- **Problem to solve**:
From the listing below, pull out each line that contains the string "width". Case counts.

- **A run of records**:
- - -

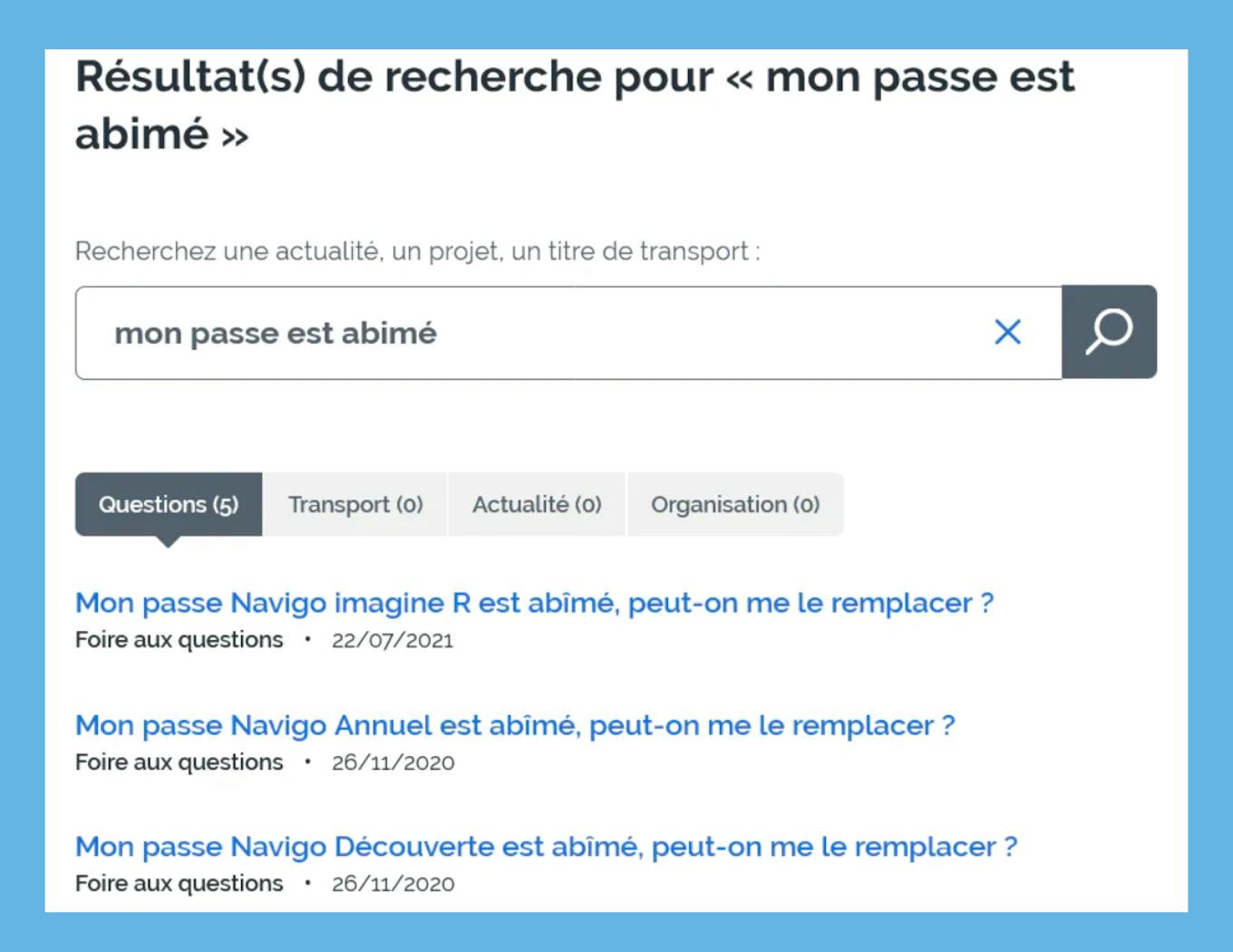Open the Navigo imagine R replacement question
The image size is (1233, 952).
point(534,603)
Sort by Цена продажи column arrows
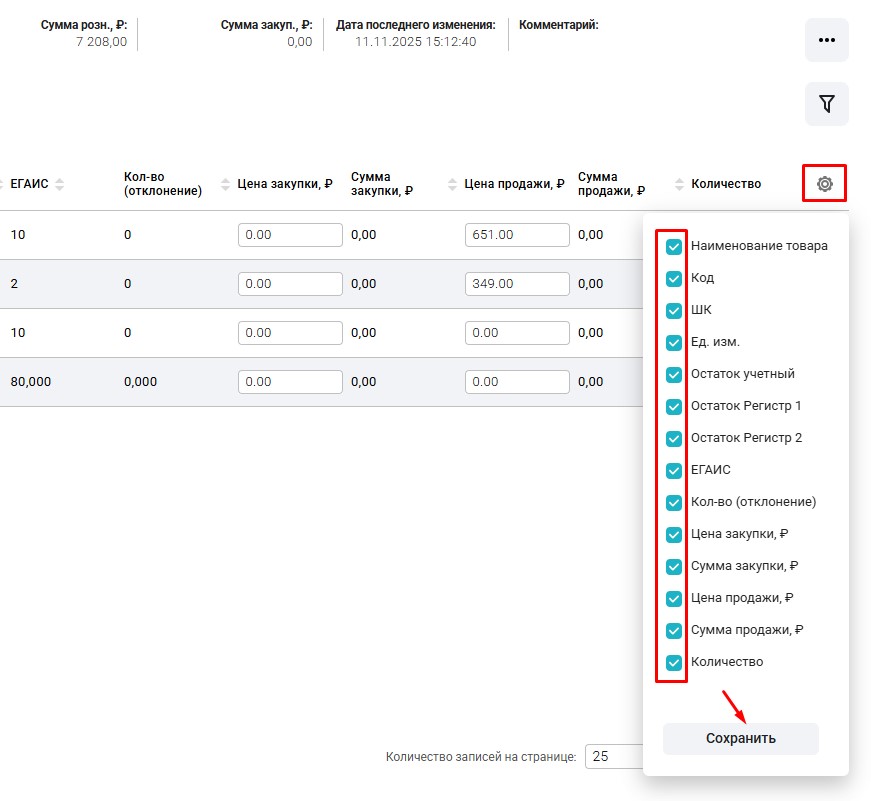 point(452,184)
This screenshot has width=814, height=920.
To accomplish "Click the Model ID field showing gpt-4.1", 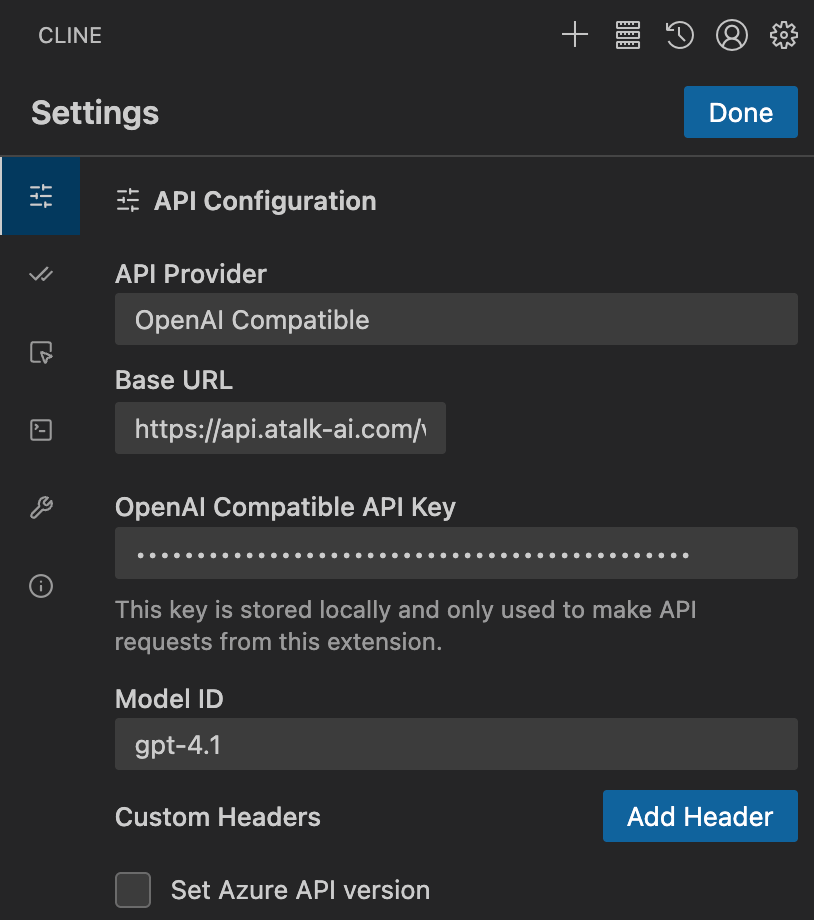I will (x=456, y=744).
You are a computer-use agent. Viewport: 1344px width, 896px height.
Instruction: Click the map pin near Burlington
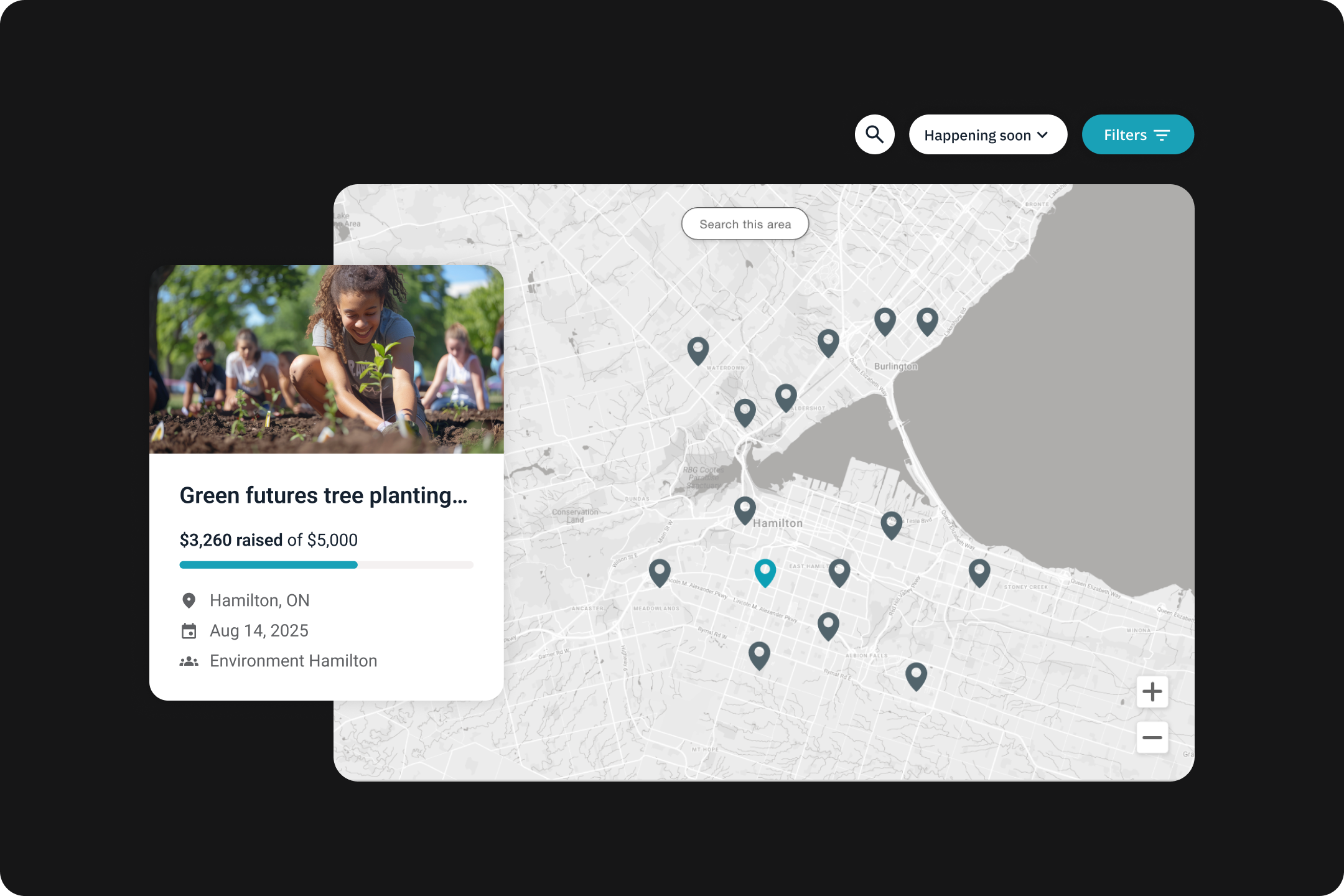pyautogui.click(x=885, y=320)
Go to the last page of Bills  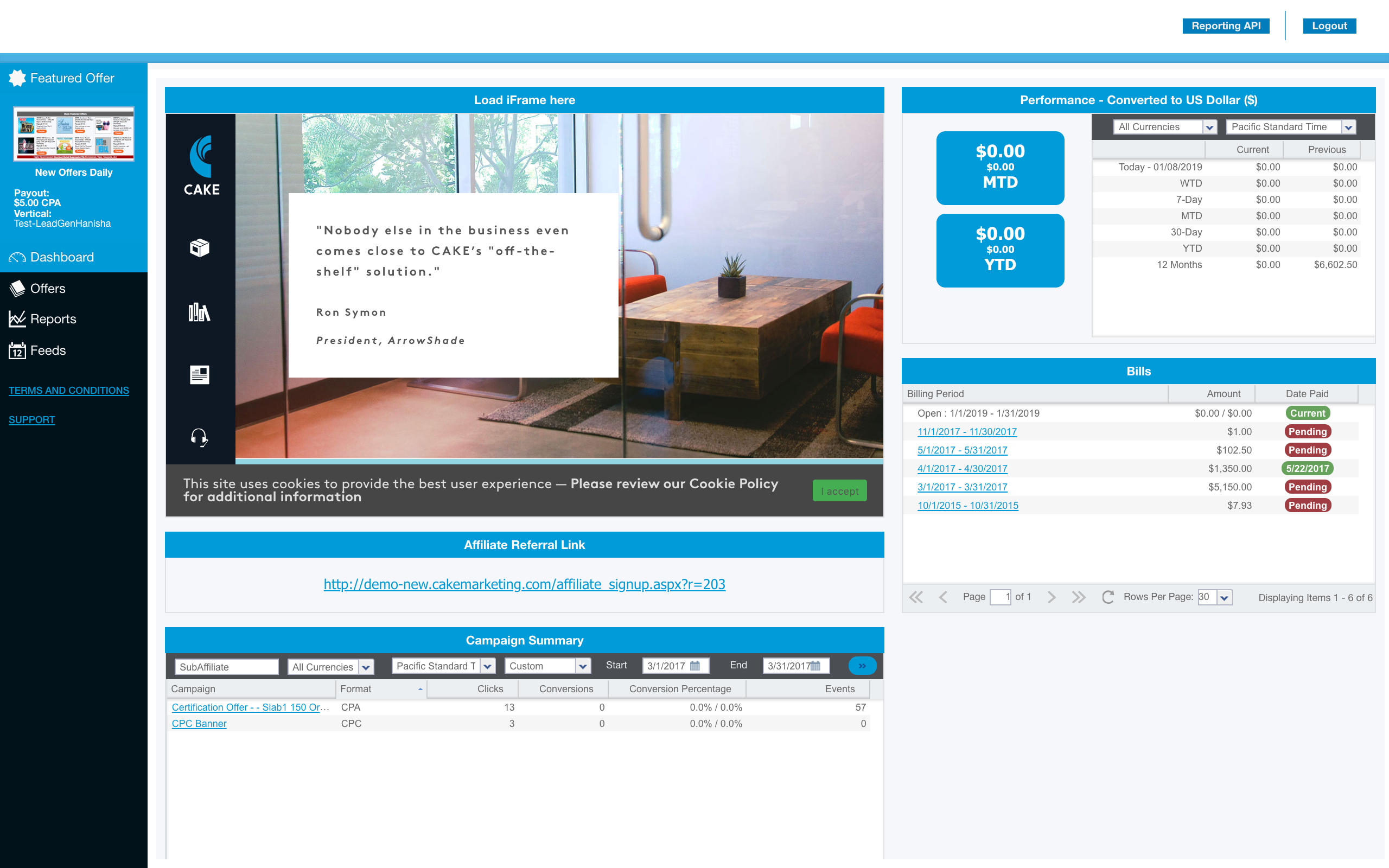(1079, 597)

- - -

- **Answer to this task**:
This screenshot has width=814, height=920.
You are a computer-use agent. Viewport: 1344px width, 896px height.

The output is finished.